# Work required:
Set down word for word the lines that begin the entries and run through the line containing "Screen dimensions: 1568x389". Give nothing further.

# Data to use:
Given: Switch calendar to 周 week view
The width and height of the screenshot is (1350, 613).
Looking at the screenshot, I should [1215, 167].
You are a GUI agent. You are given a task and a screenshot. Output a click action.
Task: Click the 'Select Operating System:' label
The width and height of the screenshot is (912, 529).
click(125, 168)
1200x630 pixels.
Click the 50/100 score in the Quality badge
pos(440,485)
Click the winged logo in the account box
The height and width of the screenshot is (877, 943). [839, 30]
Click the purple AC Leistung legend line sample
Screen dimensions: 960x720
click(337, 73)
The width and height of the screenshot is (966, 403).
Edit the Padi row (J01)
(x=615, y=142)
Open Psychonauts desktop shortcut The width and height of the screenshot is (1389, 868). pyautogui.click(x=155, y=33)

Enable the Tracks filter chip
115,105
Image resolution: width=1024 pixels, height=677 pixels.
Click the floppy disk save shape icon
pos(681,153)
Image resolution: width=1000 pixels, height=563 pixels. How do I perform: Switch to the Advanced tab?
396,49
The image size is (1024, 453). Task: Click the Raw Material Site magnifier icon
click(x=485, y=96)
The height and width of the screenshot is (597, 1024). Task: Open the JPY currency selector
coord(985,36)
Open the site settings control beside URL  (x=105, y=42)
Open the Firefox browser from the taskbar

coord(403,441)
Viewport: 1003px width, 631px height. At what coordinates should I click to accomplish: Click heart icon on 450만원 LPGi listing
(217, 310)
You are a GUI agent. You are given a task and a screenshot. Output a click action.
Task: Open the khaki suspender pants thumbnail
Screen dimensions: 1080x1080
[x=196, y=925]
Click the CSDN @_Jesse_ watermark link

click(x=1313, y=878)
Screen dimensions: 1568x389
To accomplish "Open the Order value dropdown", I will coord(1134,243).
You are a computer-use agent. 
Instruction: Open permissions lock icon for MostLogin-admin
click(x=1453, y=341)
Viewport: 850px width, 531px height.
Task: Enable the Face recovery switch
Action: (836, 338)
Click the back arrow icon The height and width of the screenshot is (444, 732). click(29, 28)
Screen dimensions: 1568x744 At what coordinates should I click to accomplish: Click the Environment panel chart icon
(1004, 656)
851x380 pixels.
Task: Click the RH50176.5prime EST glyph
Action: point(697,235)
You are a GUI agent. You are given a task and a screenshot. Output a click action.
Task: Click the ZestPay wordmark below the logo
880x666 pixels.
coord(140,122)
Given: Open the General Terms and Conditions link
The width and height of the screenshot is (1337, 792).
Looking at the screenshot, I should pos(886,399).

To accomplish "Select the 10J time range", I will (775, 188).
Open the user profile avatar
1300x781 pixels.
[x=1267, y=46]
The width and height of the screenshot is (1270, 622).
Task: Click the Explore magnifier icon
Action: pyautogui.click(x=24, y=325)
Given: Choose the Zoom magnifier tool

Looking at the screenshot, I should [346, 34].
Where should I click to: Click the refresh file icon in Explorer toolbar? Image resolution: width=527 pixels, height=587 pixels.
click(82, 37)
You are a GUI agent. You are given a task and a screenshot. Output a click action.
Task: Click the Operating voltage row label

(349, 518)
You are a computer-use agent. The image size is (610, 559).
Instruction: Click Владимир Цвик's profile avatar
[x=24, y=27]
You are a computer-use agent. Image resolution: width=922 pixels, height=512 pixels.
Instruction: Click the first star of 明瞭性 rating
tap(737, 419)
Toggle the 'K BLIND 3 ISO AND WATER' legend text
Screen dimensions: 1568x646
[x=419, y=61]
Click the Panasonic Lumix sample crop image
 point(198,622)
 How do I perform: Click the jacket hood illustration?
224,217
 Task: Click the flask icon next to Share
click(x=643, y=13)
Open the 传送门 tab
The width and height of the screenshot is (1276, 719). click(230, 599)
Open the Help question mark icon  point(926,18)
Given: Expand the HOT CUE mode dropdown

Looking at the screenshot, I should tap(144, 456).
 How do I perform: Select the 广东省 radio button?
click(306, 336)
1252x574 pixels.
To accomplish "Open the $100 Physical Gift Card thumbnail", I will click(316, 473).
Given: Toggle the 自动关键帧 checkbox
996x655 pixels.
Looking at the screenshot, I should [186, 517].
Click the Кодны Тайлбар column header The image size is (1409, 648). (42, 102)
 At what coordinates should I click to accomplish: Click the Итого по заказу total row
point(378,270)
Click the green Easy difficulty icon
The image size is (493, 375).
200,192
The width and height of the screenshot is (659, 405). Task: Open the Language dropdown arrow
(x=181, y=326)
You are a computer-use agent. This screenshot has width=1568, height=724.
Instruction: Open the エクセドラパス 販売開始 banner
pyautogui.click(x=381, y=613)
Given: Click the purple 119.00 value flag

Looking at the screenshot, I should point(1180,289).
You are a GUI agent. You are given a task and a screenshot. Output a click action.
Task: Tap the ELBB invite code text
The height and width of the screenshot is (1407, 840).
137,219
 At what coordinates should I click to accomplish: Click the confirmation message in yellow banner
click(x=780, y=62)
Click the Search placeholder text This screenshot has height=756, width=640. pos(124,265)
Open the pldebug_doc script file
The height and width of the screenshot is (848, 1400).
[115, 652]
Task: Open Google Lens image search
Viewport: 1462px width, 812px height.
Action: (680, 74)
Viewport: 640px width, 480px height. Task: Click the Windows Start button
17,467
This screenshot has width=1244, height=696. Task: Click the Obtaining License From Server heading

# Response for this exercise:
Given: Switch calendar to 周 week view
The width and height of the screenshot is (1350, 613).
Looking at the screenshot, I should [1215, 167].
You are a GUI agent. You are given a task and a screenshot. Output a click action.
Task: Click the 'Select Operating System:' label
The width and height of the screenshot is (912, 529).
click(125, 168)
1200x630 pixels.
Click the 50/100 score in the Quality badge
pos(440,485)
Click the winged logo in the account box
The height and width of the screenshot is (877, 943). [839, 30]
Click the purple AC Leistung legend line sample
Screen dimensions: 960x720
click(337, 73)
The width and height of the screenshot is (966, 403).
Edit the Padi row (J01)
(x=615, y=142)
Open Psychonauts desktop shortcut The width and height of the screenshot is (1389, 868). pyautogui.click(x=155, y=33)

Enable the Tracks filter chip
115,105
Image resolution: width=1024 pixels, height=677 pixels.
Click the floppy disk save shape icon
pos(681,153)
Image resolution: width=1000 pixels, height=563 pixels. How do I perform: Switch to the Advanced tab?
396,49
The image size is (1024, 453). Task: Click the Raw Material Site magnifier icon
click(x=485, y=96)
The height and width of the screenshot is (597, 1024). Task: Open the JPY currency selector
coord(985,36)
Open the site settings control beside URL  (x=105, y=42)
Open the Firefox browser from the taskbar

coord(403,441)
Viewport: 1003px width, 631px height. At what coordinates should I click to accomplish: Click heart icon on 450만원 LPGi listing
(217, 310)
You are a GUI agent. You are given a task and a screenshot. Output a click action.
Task: Open the khaki suspender pants thumbnail
Screen dimensions: 1080x1080
[x=196, y=925]
Click the CSDN @_Jesse_ watermark link

click(x=1313, y=878)
Screen dimensions: 1568x389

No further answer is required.